Iron: Heme vs. Non-Heme, Absorption Enhancers & Blockers
Iron is essential for oxygen transport (in hemoglobin), energy production (in cytochromes), and immune function. Iron deficiency is the most common nutrient deficiency worldwide, affecting an estimated 1.6 billion people. Yet iron absorption is one of the most tightly regulated and influenced processes in human nutrition.
Heme vs. Non-Heme Iron
Dietary iron comes in two forms: heme iron (from animal hemoglobin and myoglobin in meat, poultry, and fish) and non-heme iron (from plant foods, fortified foods, and supplements). Heme iron is absorbed at 15-35% efficiency and is relatively unaffected by other dietary components. Non-heme iron absorption ranges from 2-20% and is heavily influenced by enhancers and inhibitors in the same meal.
Absorption Enhancers
Vitamin C is the most potent enhancer of non-heme iron absorption, reducing ferric iron to the more absorbable ferrous form. Consuming 75 mg of vitamin C (about one bell pepper or cup of strawberries) with a meal can increase non-heme iron absorption 3-6 fold. Organic acids in fruits and fermented foods also help. The "meat factor" in animal protein enhances non-heme iron absorption through mechanisms that aren't fully understood.
Absorption Blockers
Phytic acid in grains, legumes, nuts, and seeds can reduce non-heme iron absorption by up to 80%. Tannins in tea, coffee, and wine bind iron in the gut.

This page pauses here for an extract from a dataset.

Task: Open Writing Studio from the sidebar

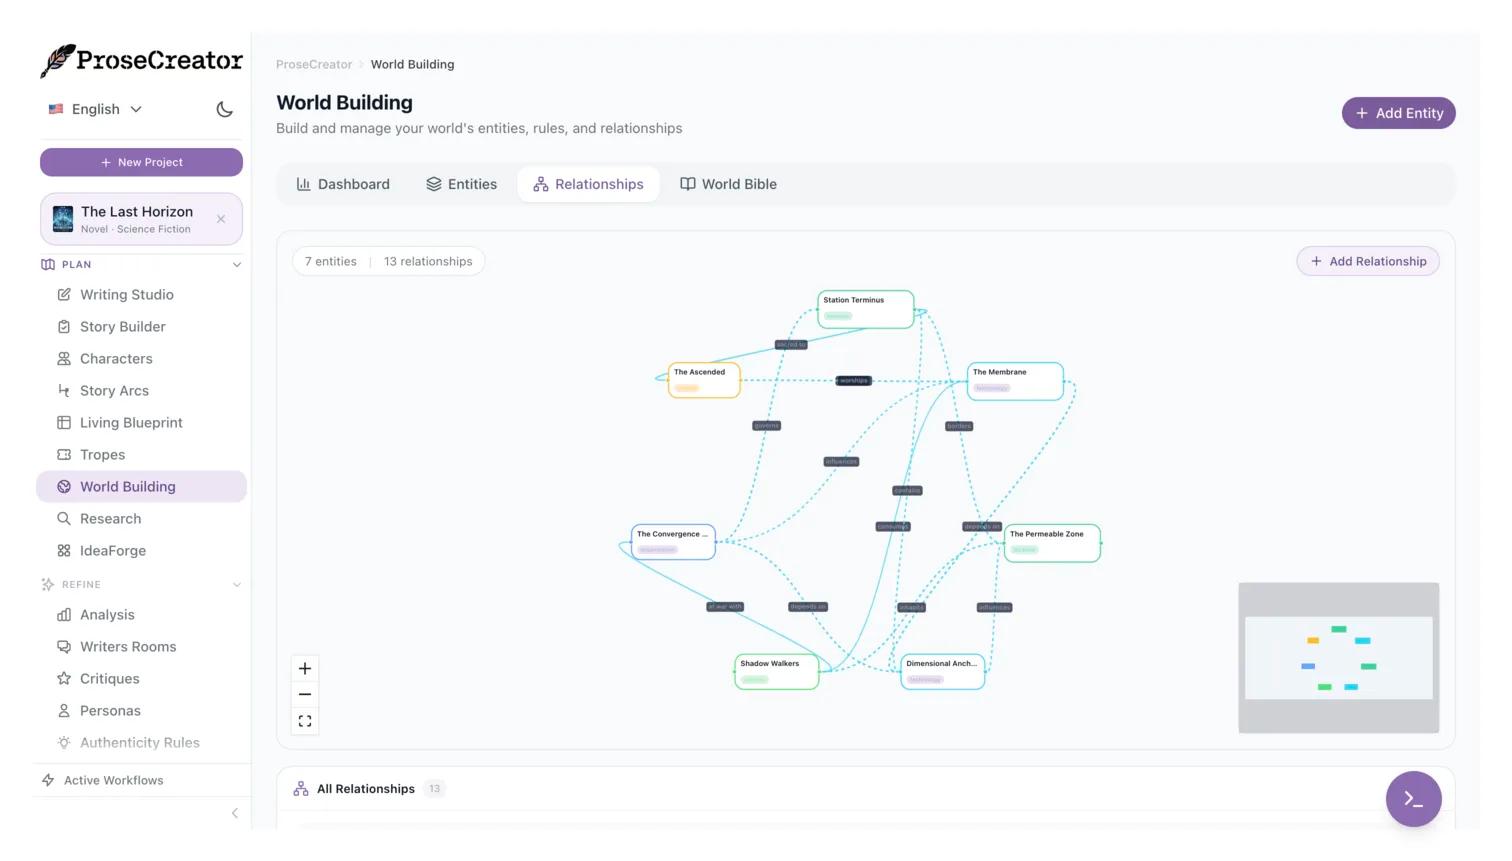Action: pyautogui.click(x=126, y=295)
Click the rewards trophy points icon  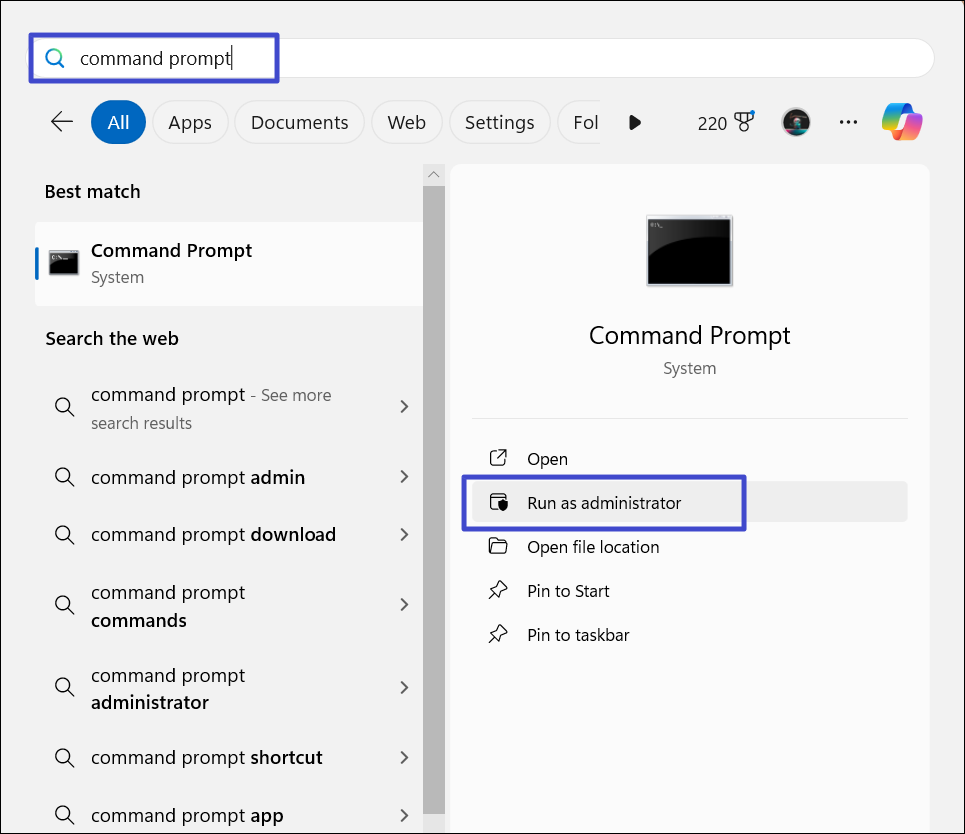[742, 122]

Oxalates and calcium (when consumed in the same meal) also reduce iron absorption. Polyphenols broadly can inhibit absorption, which creates an interesting tension with their health benefits.
Iron Overload
Because the body has no regulated excretion pathway for iron, excess intake (especially from supplements and fortified foods) can lead to accumulation. Hereditary hemochromatosis affects roughly 1 in 200-300 people of Northern European descent and causes enhanced iron absorption. Iron supplementation should be based on actual iron status testing, not assumed need.